Currently showing in 'Hoard' at York Art Gallery, until 3rd December
Our Directory Maker of the Week, Kate Haywood, talks to us about getting into making, what inspires her and her favourite part of the making process.
Who or what got you into making?
I don’t remember a time when I wasn’t making, I’ve always had a desire to make and experiment with materials, so it seemed a natural progression to apply to Art College.
I originally trained as a studio Jeweller, at Central Saint Martins College of Art, before going on to study for a BA and MA in Ceramics at Camberwell College of Art and Cardiff School of Art. This combination of material knowledge, working between scales and disciplines, has informed the way my practice has developed.
Could you please tell us a bit about your work?
I make poetic objects using clay and a range of tactile materials. Forms are wheel thrown, modelled and carved.
My work often references aspects of ritual, ceremony and adornment. This ties the act of making and viewing objects in a very direct way and by introducing a suggestion of function or action an audience can be invited to engage on a deeper sensory level. Forms are knowingly ambiguous in nature to allow for an open reading so viewers can then bring their own experiences to the work.
I think with materials and my ideas are generated through the making process. Because of this my work is never pre-determined. I may take as a starting point an unresolved question from a previous body of work or an intriguing test piece, but there is always a developing dialogue between the making and material. I predominately use ceramics but I also include a range of other materials as they offer, visually and physically, new ideas, questions and readings.
In recent years my work has developed alongside residencies and research projects. This allows me to create new bodies of work with the use of specific facilities, object collections and environments.
What are your inspirations?
I’m interested in people’s relationships with objects and how we read them as they knit together with our own personal experiences and narratives.
Inspiration can come from museum collections, found objects and everyday encounters but also by observing how people directly engage with and relate to objects.
Studying at Camberwell College meant I was lucky enough to meet with many inspirational tutors including; Richard Slee, John Forde, Annie Turner and Robert Cooper.
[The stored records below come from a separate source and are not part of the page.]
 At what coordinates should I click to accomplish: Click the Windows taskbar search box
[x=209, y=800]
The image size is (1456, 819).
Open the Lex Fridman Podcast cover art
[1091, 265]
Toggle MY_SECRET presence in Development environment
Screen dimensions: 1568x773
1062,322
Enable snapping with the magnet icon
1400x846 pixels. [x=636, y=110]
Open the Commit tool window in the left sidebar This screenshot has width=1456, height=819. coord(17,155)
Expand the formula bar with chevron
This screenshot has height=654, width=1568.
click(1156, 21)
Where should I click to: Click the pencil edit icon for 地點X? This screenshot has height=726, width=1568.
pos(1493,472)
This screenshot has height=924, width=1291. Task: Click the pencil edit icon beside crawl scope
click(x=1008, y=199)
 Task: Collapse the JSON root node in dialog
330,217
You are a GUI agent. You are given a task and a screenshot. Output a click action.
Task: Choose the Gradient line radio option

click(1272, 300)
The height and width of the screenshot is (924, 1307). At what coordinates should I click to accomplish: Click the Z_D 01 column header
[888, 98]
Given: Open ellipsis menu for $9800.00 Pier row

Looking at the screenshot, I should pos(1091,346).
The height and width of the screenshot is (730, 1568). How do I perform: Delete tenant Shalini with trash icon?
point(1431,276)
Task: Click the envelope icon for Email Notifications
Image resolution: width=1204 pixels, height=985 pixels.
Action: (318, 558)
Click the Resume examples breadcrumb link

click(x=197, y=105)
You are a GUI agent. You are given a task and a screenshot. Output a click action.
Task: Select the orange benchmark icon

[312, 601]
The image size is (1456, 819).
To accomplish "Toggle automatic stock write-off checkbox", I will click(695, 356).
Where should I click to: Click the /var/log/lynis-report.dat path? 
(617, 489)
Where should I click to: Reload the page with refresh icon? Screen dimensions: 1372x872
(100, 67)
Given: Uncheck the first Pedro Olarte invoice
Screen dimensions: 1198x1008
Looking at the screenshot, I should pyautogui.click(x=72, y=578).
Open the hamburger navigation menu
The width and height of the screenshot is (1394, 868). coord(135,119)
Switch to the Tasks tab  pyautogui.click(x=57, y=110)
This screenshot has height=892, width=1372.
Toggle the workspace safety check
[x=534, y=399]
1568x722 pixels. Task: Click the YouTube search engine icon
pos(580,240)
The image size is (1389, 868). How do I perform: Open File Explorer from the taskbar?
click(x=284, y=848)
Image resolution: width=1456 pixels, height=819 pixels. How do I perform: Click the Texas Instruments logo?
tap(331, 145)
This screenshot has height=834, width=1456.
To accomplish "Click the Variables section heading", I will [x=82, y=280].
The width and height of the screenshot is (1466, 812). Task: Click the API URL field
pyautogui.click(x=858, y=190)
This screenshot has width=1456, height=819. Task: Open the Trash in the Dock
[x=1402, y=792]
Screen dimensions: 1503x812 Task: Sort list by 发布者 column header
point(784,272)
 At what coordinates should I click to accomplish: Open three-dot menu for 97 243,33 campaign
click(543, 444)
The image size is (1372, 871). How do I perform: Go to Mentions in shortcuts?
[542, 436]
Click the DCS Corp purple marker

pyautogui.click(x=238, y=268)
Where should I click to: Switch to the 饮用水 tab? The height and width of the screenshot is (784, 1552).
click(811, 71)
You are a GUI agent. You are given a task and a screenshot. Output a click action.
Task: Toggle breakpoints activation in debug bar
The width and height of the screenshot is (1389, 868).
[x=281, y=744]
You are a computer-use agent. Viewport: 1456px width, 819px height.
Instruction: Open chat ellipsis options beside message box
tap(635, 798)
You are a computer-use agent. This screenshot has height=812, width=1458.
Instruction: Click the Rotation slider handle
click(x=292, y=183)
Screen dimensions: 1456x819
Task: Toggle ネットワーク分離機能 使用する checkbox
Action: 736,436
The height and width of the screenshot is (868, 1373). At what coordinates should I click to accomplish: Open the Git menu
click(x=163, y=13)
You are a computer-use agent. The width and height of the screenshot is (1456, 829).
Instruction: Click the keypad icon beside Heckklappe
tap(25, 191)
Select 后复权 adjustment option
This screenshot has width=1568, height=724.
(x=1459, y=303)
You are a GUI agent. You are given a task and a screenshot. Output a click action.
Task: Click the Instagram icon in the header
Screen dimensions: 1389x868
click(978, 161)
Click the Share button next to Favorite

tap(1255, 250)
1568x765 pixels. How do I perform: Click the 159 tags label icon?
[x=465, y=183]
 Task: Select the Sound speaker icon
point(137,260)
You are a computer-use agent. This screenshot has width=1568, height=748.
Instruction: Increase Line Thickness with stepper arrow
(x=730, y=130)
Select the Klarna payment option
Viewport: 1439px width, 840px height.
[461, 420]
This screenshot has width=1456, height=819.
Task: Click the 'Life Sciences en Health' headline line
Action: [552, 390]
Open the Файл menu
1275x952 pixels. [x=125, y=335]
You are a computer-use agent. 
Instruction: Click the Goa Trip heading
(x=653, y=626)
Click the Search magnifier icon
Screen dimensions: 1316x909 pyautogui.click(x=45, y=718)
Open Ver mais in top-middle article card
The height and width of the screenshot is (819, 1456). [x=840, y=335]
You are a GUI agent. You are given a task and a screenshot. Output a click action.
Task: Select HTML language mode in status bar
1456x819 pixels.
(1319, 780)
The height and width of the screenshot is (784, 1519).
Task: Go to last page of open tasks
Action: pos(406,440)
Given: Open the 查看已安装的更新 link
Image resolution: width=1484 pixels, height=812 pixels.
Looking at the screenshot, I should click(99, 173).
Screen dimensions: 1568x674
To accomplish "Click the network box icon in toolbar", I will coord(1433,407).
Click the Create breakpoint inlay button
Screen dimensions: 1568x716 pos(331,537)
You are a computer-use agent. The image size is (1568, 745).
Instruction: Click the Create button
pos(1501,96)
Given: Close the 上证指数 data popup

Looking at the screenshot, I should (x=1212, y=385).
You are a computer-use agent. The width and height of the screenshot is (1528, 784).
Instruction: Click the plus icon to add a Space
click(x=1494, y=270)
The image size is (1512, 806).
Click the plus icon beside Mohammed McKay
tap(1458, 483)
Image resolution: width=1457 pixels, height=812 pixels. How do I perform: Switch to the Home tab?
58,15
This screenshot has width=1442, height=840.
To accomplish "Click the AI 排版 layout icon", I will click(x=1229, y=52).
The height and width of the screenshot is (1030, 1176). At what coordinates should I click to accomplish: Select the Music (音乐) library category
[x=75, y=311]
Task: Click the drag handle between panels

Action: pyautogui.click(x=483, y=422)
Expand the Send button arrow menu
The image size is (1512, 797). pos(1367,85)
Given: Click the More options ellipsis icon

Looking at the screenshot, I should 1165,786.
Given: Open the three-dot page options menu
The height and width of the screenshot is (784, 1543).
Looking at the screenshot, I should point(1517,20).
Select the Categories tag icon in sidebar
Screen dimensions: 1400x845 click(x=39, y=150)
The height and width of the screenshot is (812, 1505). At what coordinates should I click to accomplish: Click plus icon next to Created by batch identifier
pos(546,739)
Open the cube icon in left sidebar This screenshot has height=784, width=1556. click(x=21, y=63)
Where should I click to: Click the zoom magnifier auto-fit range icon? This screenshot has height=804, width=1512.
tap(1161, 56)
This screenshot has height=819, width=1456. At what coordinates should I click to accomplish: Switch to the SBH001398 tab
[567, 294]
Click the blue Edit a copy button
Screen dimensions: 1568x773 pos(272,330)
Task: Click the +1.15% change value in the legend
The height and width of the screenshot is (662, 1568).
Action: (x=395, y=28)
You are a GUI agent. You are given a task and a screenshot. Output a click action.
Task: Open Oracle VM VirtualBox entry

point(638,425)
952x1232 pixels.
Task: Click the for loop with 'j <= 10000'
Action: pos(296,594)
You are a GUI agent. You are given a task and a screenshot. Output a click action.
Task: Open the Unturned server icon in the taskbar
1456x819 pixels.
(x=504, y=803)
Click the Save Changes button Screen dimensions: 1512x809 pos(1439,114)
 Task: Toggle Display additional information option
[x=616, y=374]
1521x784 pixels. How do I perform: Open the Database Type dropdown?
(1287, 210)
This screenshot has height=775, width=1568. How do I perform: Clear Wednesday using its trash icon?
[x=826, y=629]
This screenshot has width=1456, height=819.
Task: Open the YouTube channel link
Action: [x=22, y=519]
This period was really important as I began to explore the different directions my career could take. I still think back to some of the conversations now as they continue to hold relevance.
What is your favourite part of the making process?
With ceramics I enjoy the change of pace as I move between each stage of the making process. Wheel thrown elements have the immediacy of a drawing, the slightest alteration of the hand can dramatically alter a form, whereas modelling and carving are slower processes, decisions can be made and altered over a longer period of time. I think these contrasts keep you mindful to the qualities of materials, which in turn keeps the work fresh.
I also enjoy working with a combination of materials as I become more aware of the traits of one in contrast to the other. I feel this also stops me from becoming blinded with the familiarity of materials and processes as I am continually reminded of their differences.
What are you working on right now?
This month sees the opening of a three phase exhibition project called ‘Hoard’ at York Art Gallery. It’s a solo exhibition which showcases the development of a research project I began last year at the Yorkshire Museum and Guldagergaard, the International Ceramics Research centre in Denmark. The project focuses on prehistorical artefacts and how objects are read through relational groupings.
Phase one of the exhibition has just opened and comprises of compositional groupings of over 60 elements which will gradually be assembled into different object forms over the course of the show. Visitors are also invited to create their own versions of these artefacts in the gallery space to add to an ever growing public hoard of offerings.
I’m excited to begin working on the initial stages of research and development for two new solo shows. The first opens in Manchester Art Gallery in February 2018 and in 2019 I’ll take part in series two of ‘The Language of Clay’, a national touring exhibition, with the curator Ceri Jones.